We couldn’t agree more. At first, teachers were called heroes as we scrambled to teach online. Then, we were asked to teach students in person and online at the same time. The anxiety of not knowing what we will be asked to do next is crushing.
“I feel like I am failing”
Teachers we cannot stay silent. *Edited to add this disclaimer for those who have asked me to make this public… I title this video a broken hearted teacher in the face of district mandated Online standardized testing during a pandemic: Let me be super clear, I thrive on data. Over the years, I have learned so much about my teaching abilities through reading my data, obtained through standardized testing. I read the results, I plan and prepare lessons for remediation and review based on my data. I review the standards that were tested and look at the scores. I dive deep into the state standard and discover what aspects I missed in my lessons. Where and How am I lacking and asking myself, “how can I do better?” Ask anyone who has ever worked with me in education, I am data driven and I take it serious. I truly value and understand the importance of data and the benefit of testing. My state test scores aren’t one of the absolute highest in the entire county for nothing. I succeed because of my hard work and dedication to my craft, collaboration with my civics team, data digging, and a whole lot of Jesus. With that being said, district pretests are the absolute least important thing on my plate right now. It’s unnecessary and puts additional weight on the shoulders of teachers and students who are already stressed to the max. So this video is not a lazy teacher crying that she has to give online students a pretest.

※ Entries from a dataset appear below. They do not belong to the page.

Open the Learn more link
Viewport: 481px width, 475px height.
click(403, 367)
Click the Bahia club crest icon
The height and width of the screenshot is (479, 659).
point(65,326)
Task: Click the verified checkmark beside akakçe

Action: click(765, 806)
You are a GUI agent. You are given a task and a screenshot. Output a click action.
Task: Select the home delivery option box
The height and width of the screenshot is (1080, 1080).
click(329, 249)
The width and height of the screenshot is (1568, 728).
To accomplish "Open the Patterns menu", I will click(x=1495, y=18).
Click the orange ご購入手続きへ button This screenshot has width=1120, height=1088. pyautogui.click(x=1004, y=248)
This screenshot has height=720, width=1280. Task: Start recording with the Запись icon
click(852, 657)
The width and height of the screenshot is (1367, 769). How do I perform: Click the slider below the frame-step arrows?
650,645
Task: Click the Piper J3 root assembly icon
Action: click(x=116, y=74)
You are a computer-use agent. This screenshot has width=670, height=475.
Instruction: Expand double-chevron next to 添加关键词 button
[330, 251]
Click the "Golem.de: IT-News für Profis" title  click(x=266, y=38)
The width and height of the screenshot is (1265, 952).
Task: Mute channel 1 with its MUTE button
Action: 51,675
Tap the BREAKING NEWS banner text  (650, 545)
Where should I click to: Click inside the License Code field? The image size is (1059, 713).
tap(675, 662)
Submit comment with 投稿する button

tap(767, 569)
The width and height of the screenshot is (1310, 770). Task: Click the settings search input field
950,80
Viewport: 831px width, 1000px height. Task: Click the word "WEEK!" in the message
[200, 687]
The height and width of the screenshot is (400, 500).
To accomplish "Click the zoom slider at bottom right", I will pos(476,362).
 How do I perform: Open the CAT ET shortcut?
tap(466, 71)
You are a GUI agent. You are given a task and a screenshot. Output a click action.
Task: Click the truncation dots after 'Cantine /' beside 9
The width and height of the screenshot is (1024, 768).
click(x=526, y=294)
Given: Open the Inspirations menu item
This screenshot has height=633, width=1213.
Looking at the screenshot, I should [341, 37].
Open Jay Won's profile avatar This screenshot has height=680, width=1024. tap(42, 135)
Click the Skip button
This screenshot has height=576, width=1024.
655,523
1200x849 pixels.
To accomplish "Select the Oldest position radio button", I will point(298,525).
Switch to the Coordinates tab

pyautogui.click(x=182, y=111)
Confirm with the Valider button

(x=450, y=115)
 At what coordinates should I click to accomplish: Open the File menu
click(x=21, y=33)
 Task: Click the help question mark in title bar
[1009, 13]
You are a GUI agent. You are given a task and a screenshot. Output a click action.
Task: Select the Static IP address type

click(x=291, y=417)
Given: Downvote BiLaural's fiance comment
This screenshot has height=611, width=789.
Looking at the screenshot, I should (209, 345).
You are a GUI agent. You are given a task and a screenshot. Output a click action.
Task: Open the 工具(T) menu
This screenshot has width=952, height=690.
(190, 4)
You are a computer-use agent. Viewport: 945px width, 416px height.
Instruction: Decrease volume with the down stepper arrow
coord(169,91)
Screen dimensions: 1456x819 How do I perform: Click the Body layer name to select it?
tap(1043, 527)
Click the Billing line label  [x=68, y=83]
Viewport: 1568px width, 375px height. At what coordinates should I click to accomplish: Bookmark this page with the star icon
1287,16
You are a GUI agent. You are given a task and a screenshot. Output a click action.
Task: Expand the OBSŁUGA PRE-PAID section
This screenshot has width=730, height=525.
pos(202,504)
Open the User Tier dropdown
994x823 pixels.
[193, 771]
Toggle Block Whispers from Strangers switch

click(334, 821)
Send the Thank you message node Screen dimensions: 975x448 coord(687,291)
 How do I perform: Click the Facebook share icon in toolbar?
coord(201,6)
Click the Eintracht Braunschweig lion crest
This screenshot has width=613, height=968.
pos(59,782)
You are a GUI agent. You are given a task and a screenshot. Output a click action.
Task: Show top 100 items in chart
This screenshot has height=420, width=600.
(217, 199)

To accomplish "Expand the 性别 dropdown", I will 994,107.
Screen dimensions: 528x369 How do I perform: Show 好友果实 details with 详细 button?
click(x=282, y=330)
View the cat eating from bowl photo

It is so much more than that. Watch it in its entirety before commenting on it or judging me for sharing my vulnerable truth.
Posted by Terry Kinder on Thursday, September 10, 2020
It’s heartbreaking when we are asked to do things that aren’t best for us or our kids. How can we test students on something that they haven’t learned? Why are we treating this school year is if it is normal when it is anything but ? Pandemic teaching isn’t normal teaching.
“My heart is so heavy”
At first, we thought this is hard, but we can manage for a while. Now, we are thinking, will this ever end? We are grieving, and we are going through all of the stages. Sometimes we are angry. Sometimes we are in denial. But always, we just want to give our kids the answers that they deserve.
“I’m exhausted. That’s all.”
We are tired. We are working harder than ever. It’s so easy to beat ourselves up. That’s why it is so important for us to talk about how we are feeling. It’s amazing how much better we feel when we tell the truth: pandemic teaching is hard.
“The lunch I don’t have time to eat”
Yup. This is teaching in 2020. We are stressed, pressed for time, and consider ourselves lucky if we manage to actually eat lunch let alone wash our hair! I don’t know what I’d do without dry shampoo.
“Last week I felt as if I was drowning”
Piles of papers. A messy desk. Thank you for keeping it real, and reminding us to listen to our bodies. It’s easier said than done, but we have to take care of ourselves.
“A new kind of teacher tired”
Teaching in an entirely new way with entirely new tools during an unprecedented global pandemic is physically and mentally exhausting. If you are going to sleep at 8:00 on a Saturday, us too!
Social media is usually a highlight reel. We share pictures of our beautiful classroom, our well-organized planner pages, and our successful assignments. While I love getting ideas from other teachers on social, this year what we need most is what’s usually not pictured: teachers getting real about pandemic teaching is the hardest thing they’ve done. When we share our vulnerability with each other, it helps us feel less alone.